Below are some records; copy each line in them that contains "screenshot".

--- MATERIAL FOR THIS EXERCISE ---

☆ ☆ ☆

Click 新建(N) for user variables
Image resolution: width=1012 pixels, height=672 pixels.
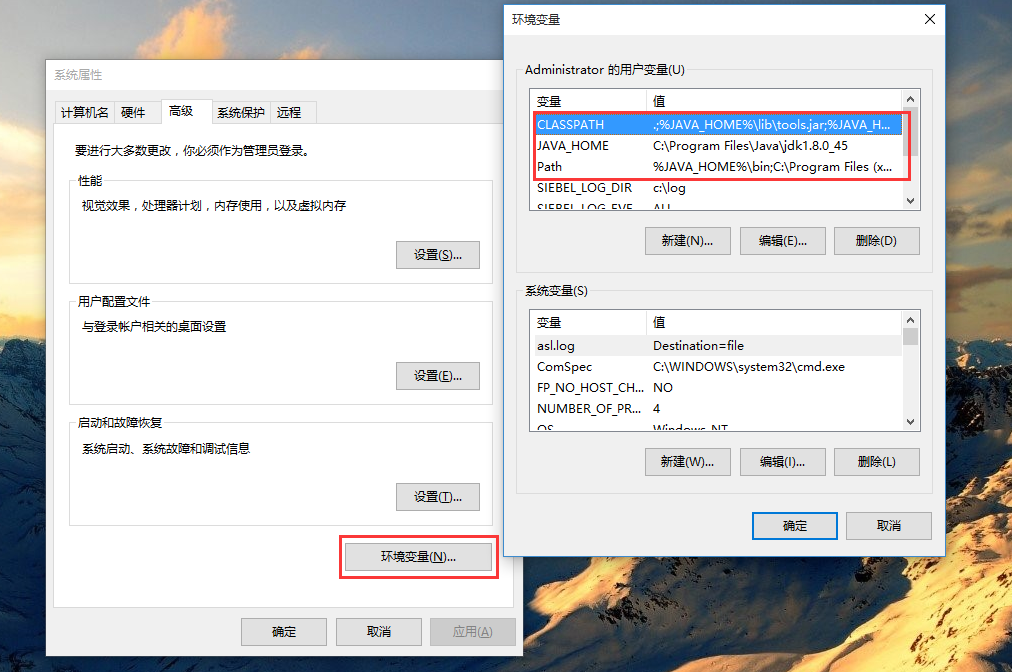pyautogui.click(x=687, y=241)
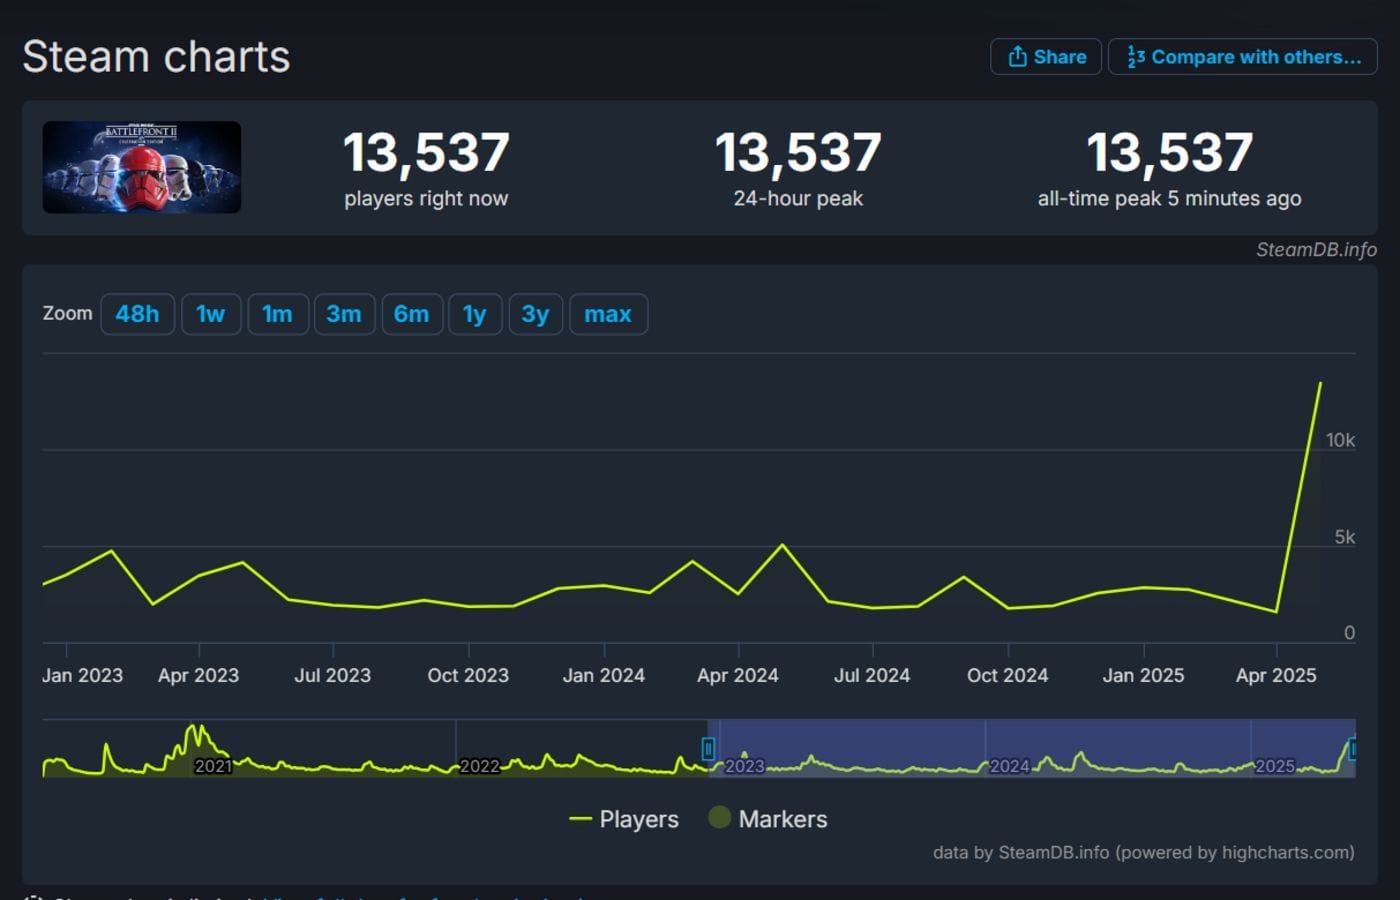1400x900 pixels.
Task: Select the 3y zoom preset
Action: tap(536, 313)
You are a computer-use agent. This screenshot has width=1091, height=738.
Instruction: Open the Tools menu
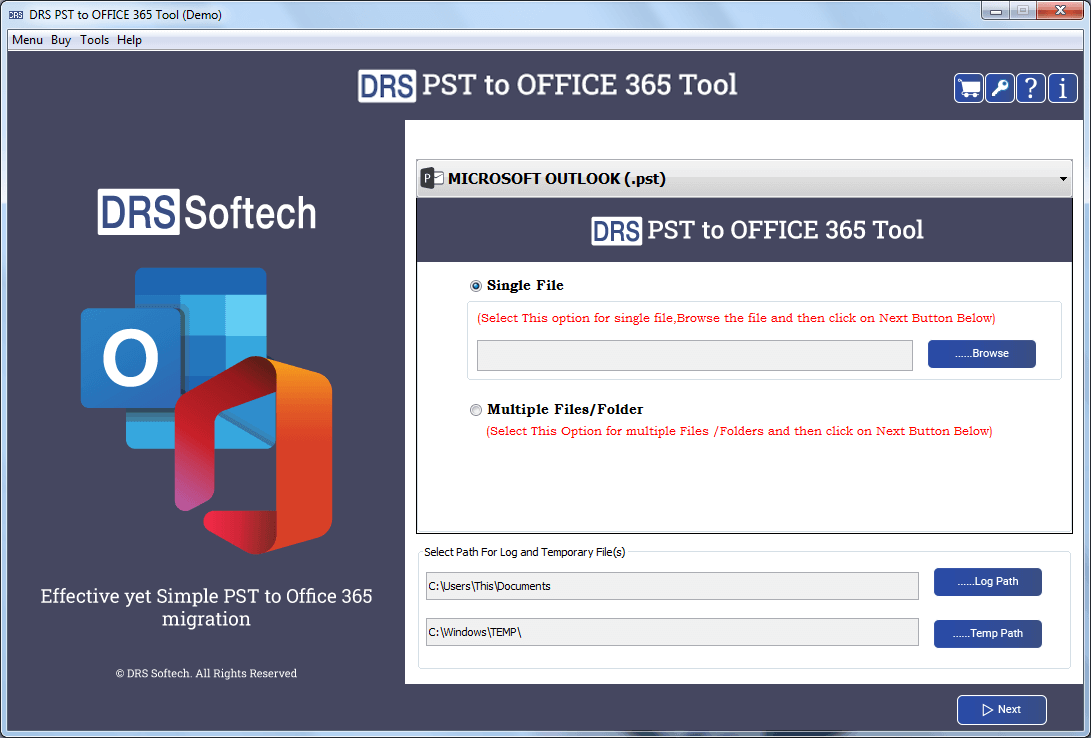coord(94,40)
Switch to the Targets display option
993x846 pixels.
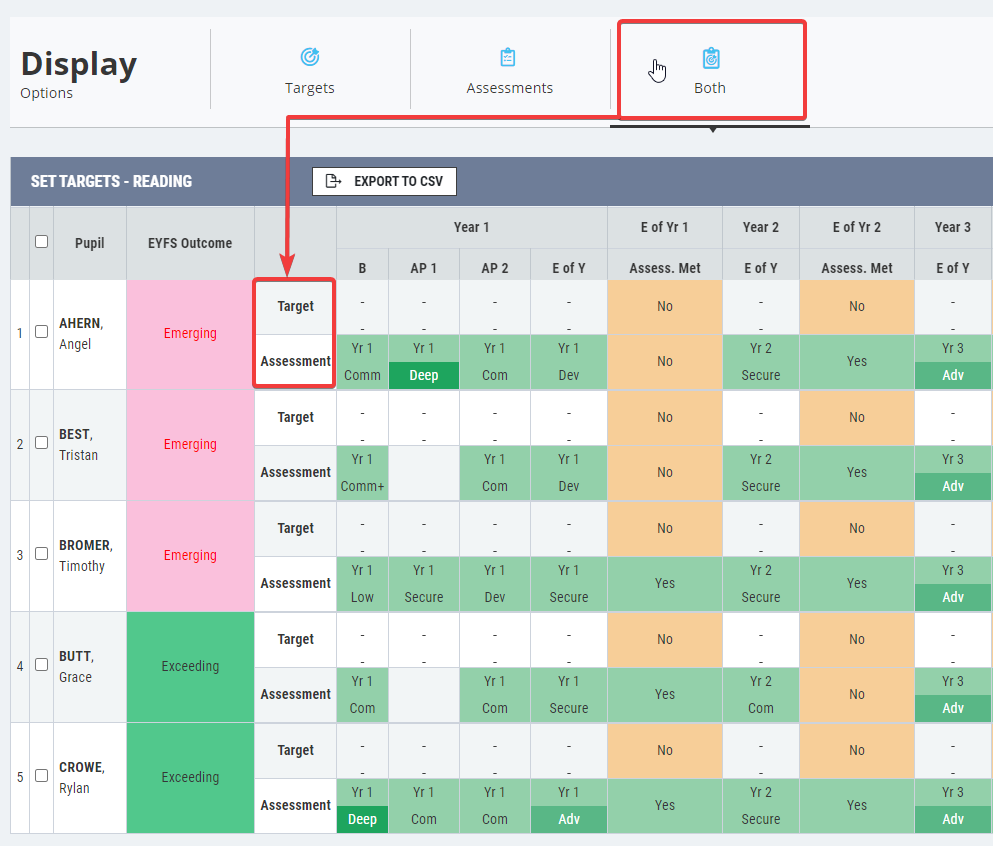click(x=310, y=88)
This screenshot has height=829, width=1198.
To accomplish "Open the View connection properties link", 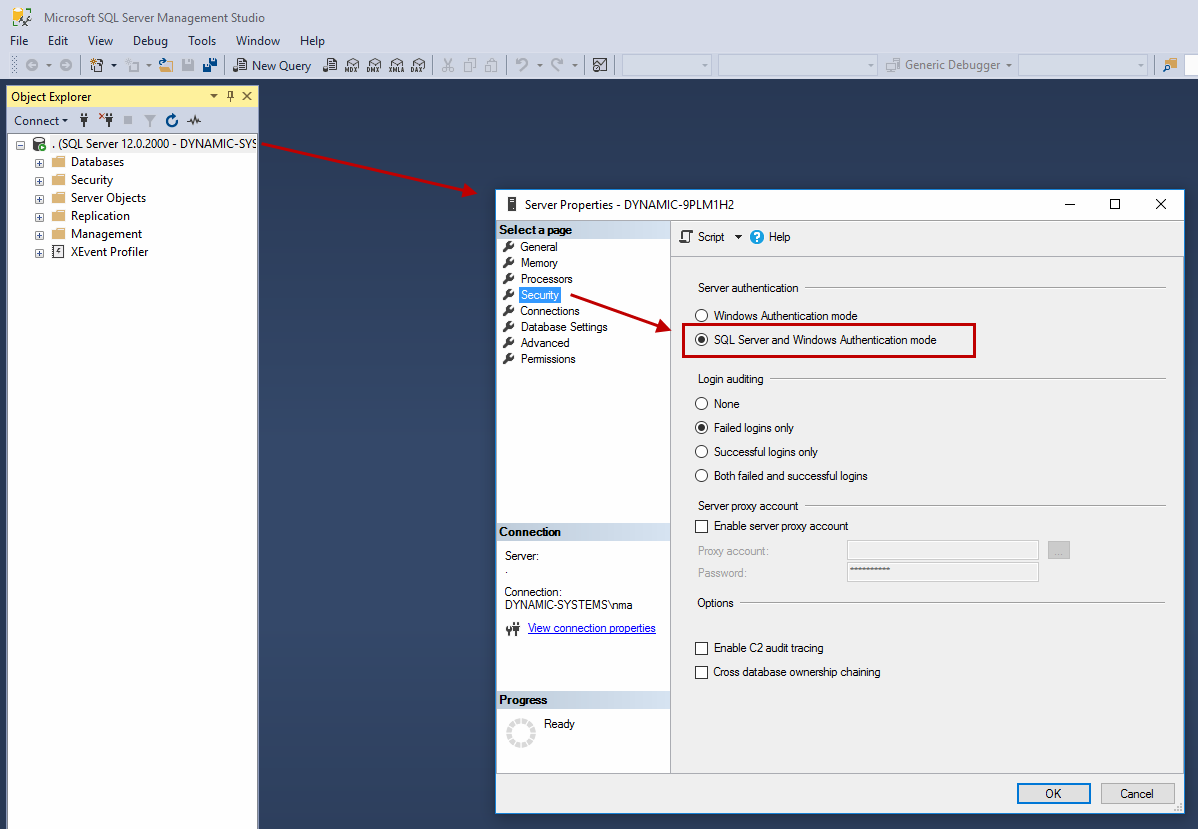I will (x=591, y=628).
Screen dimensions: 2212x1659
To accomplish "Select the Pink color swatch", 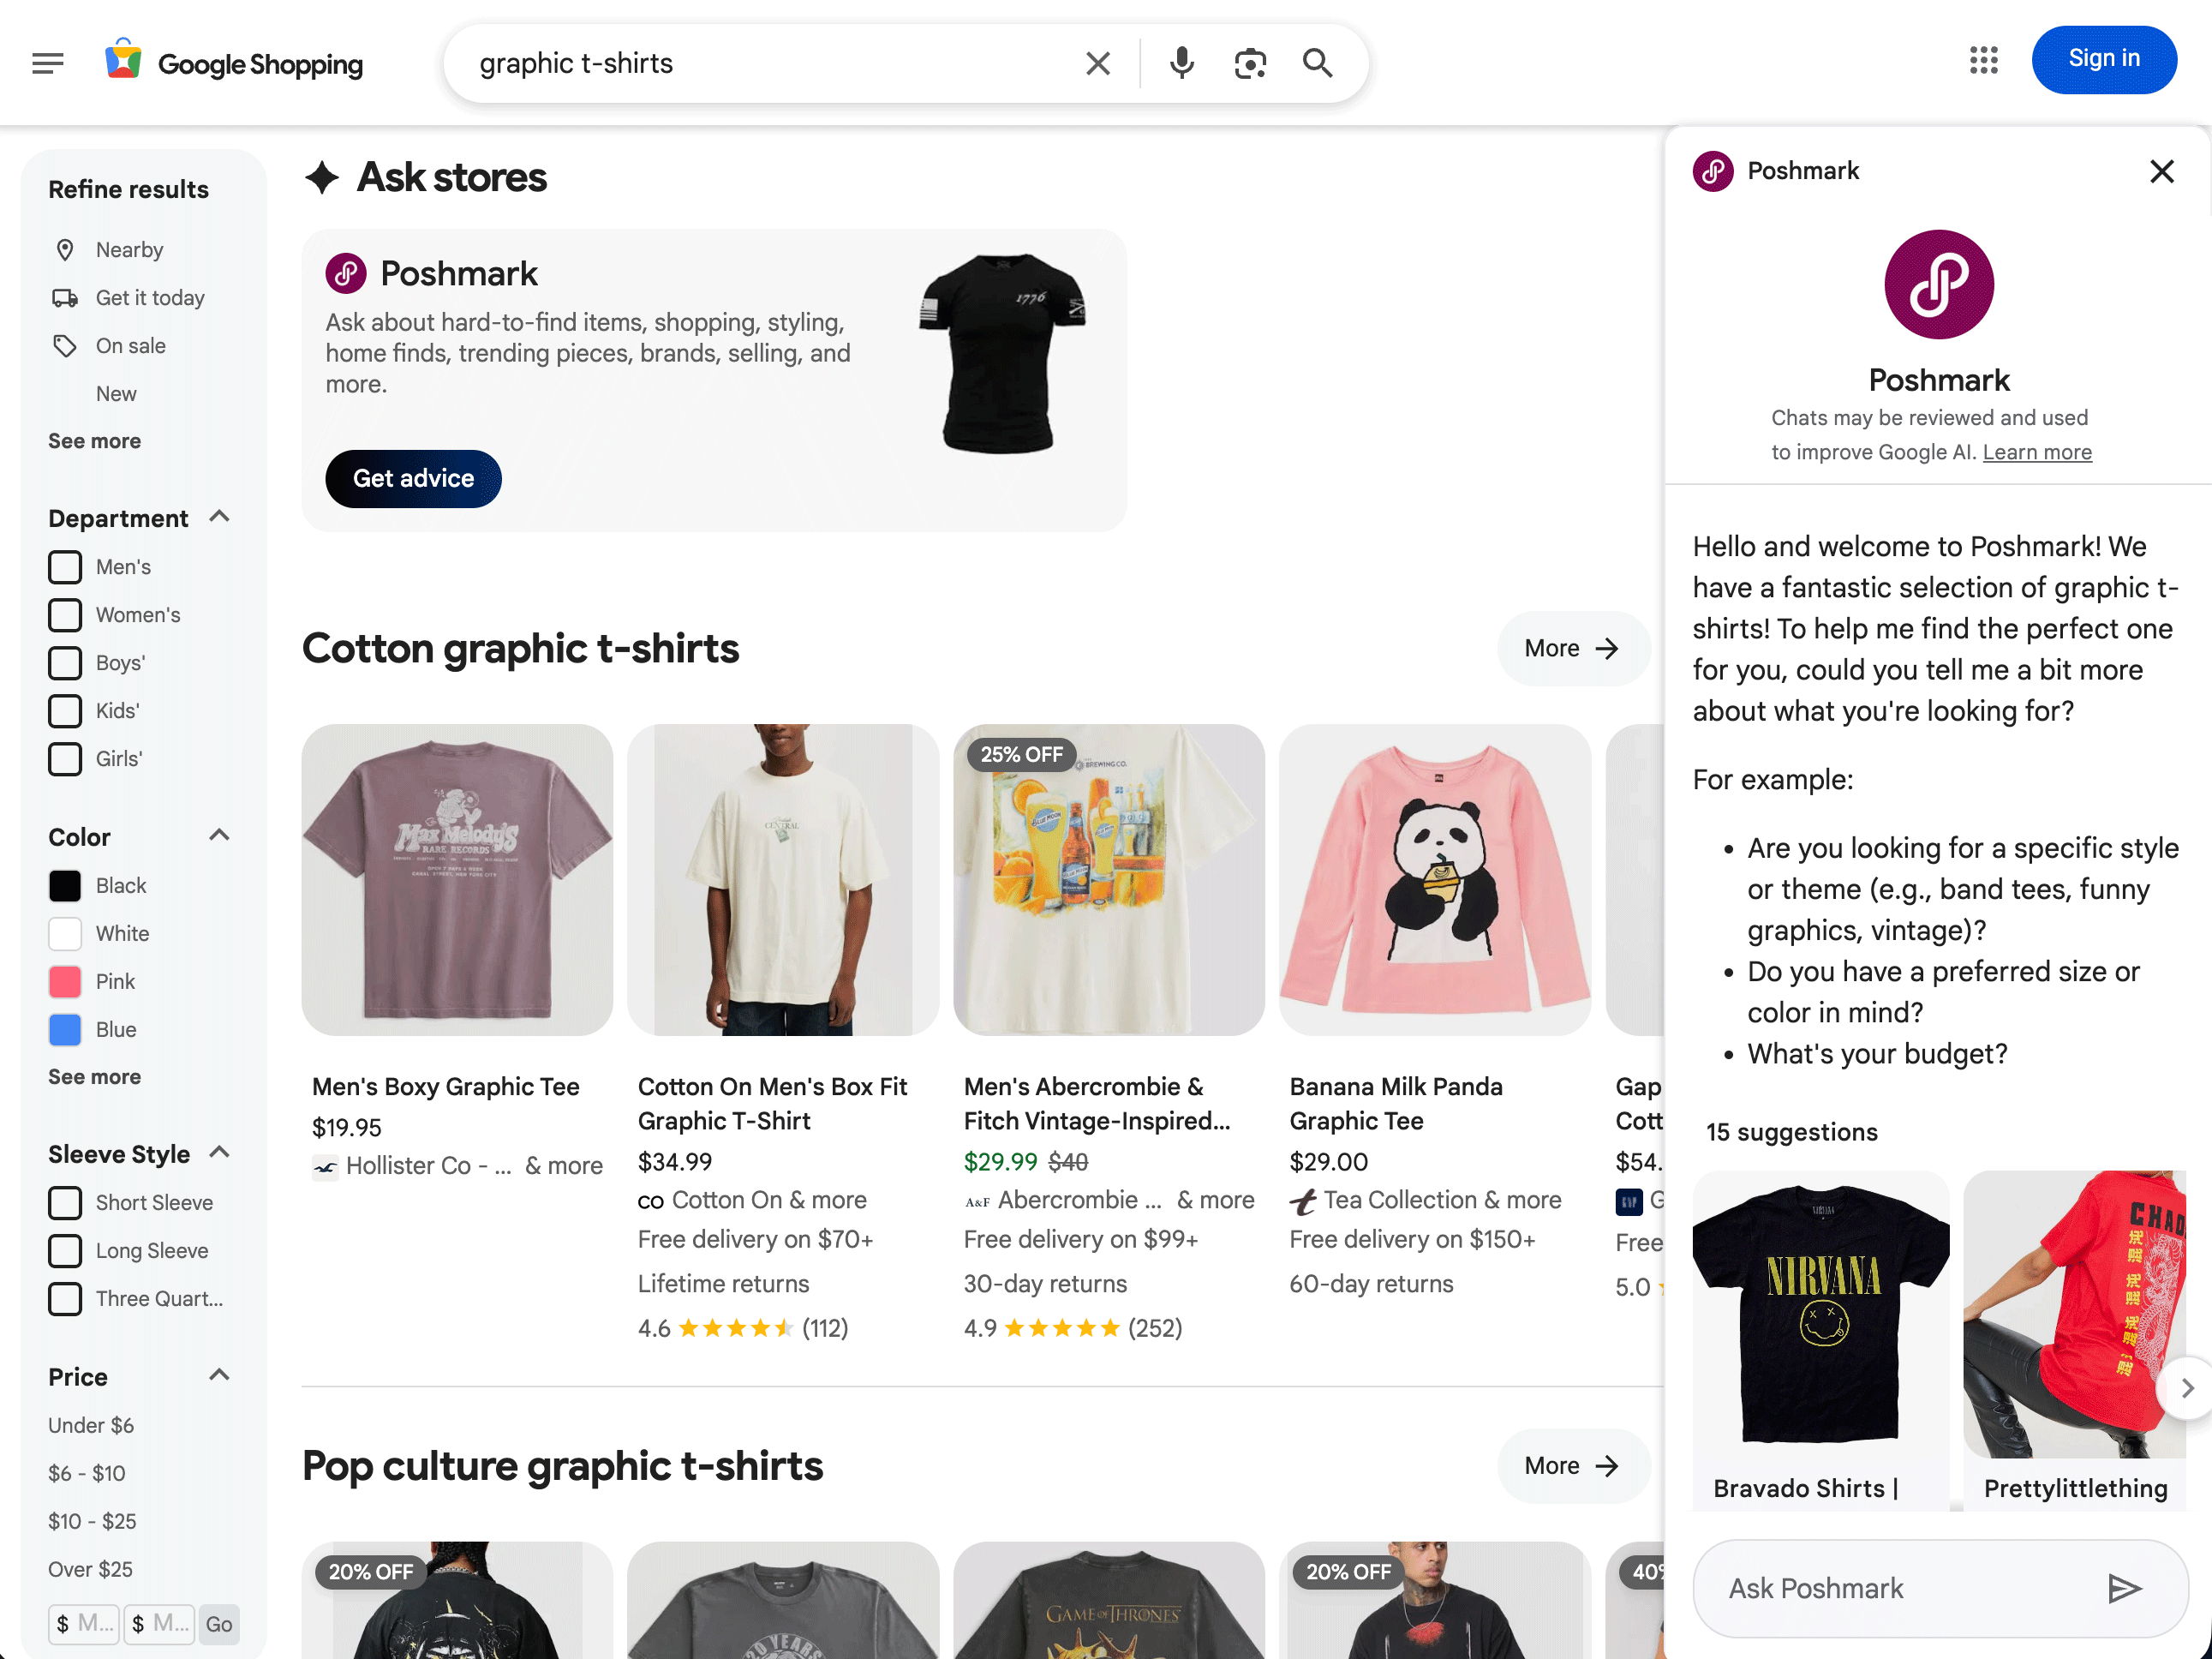I will (x=65, y=981).
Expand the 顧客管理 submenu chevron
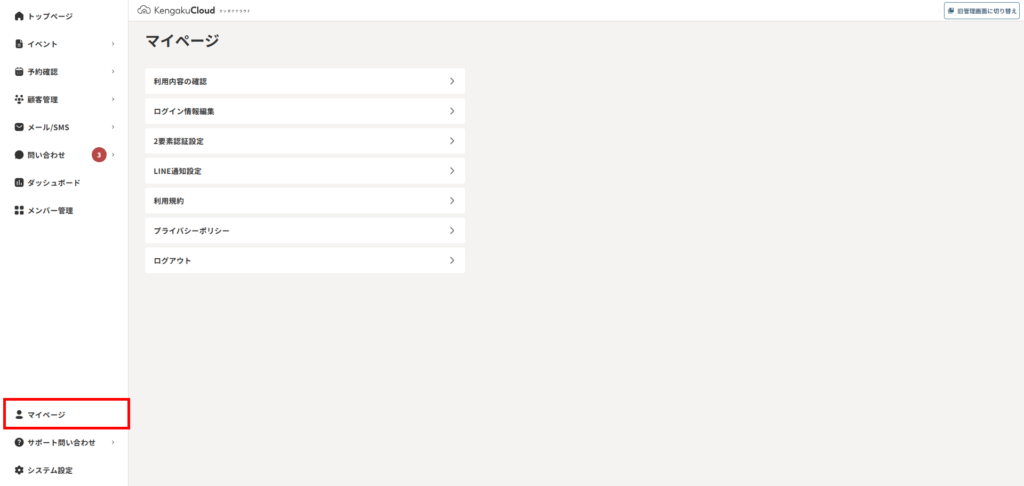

☆ ☆ ☆

--- TASK SOLUTION ---
You are a computer-use agent. This screenshot has width=1091, height=738.
This screenshot has height=829, width=1198.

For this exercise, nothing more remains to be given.